Published Thursday, December 28, 2006 by --Ty.
So, time to announce the first of 2 new projects in the next month or so - I'm currrently in upstate New York, shooting a music video for Brownie's new CD,
Revolution, which comes out early '07. It's brisk & cold and beautiful!!!! However, we're shooting mostly outside at night and it's a bit much!!!!
Nice to be back behind the camera, though! All new equipment and new style. We're shooting the majority this week, then I'm shooting external scenes back in the City next week, then into editing. The vid should be released at the end of January!! And YES, it'll be here! SO GLAD to be working on film again... Gotta run, It's time to eat something before going back outside...
Peace.
Labels: film, projects, videos
Published Sunday, December 24, 2006 by --Ty.
As Hannukah comes to a close, Christmas is moments away and Kwanzaa is upon is, I'd like to take this moment to say Thank You to all who've checked in, who've read the blog, who've listened to the radio show, and who cared. For me, 2006 was a year of very high highs and some very low lows... Yet I've come to understand that that is what makes a year interesting... To all involved in the highs: thanks you so very much and may 2007 be the best year so far for you! To all involved in the lows: I wish you peace & growth and may 2007 be the best year so far for you!
Much love to all...
PEACE,
-Ty
Labels: holidays, me, peace
Published Saturday, December 23, 2006 by --Ty.
In (as I remember) a record since whats-is-name, I had a total of 3+ telephone number exchanges this evening. Don't ask about the "+" - it happened, but I'm not claiming it... Anyway, I must've been looking as good as I felt, which is the best in a long time - cause it was flirtation all around and that felt good. I even had a kiss this evening. A nice one.

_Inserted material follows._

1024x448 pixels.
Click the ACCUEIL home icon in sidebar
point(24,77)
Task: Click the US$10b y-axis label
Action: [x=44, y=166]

However, I was also made to feel a prude for not going home with the one I liked. Uh... Yeah... Been there, done that, got the t-shirt... Somehow it's become prudish to say to someone that you'd rather wait and see them again and have dinner, or AT LEAST a full conversation after knowing their last name, before jumping into bed... And NO, "cuddling" is NOT an excuse to get me home... But WOW, is he cute!!! out of town for the next 2 weeks, so we'll see. But WOW: Beautiful, intelligent and cares about people (and the world) other than himself... I'd forgotten they existed...
They do exist, right?
Labels: dating, me, nyc
Published Friday, December 22, 2006 by --Ty.
Finally out of work for the year!! First vacation in a year & a half and I'm spending it working on a BRAND NEW project! You'll be all over it in about 5 weeks! SO GLAD! Finally. '06 is almost over and, frankly, I'm glad. It's been a hard year pour moi. I'm having drinks with friends, see ya...
Labels: holidays, me, work
Published Monday, December 18, 2006 by --Ty.
I know, I know... It's been the craziest party season and lots of other stuff going on. NO MORE PARTIES, PLEASE!?!??! I'm exhausted after 10 events since Thanksgiving... Willl write later, going to bed now! cheers...
Labels: holidays, party
Published Sunday, December 10, 2006 by --Ty.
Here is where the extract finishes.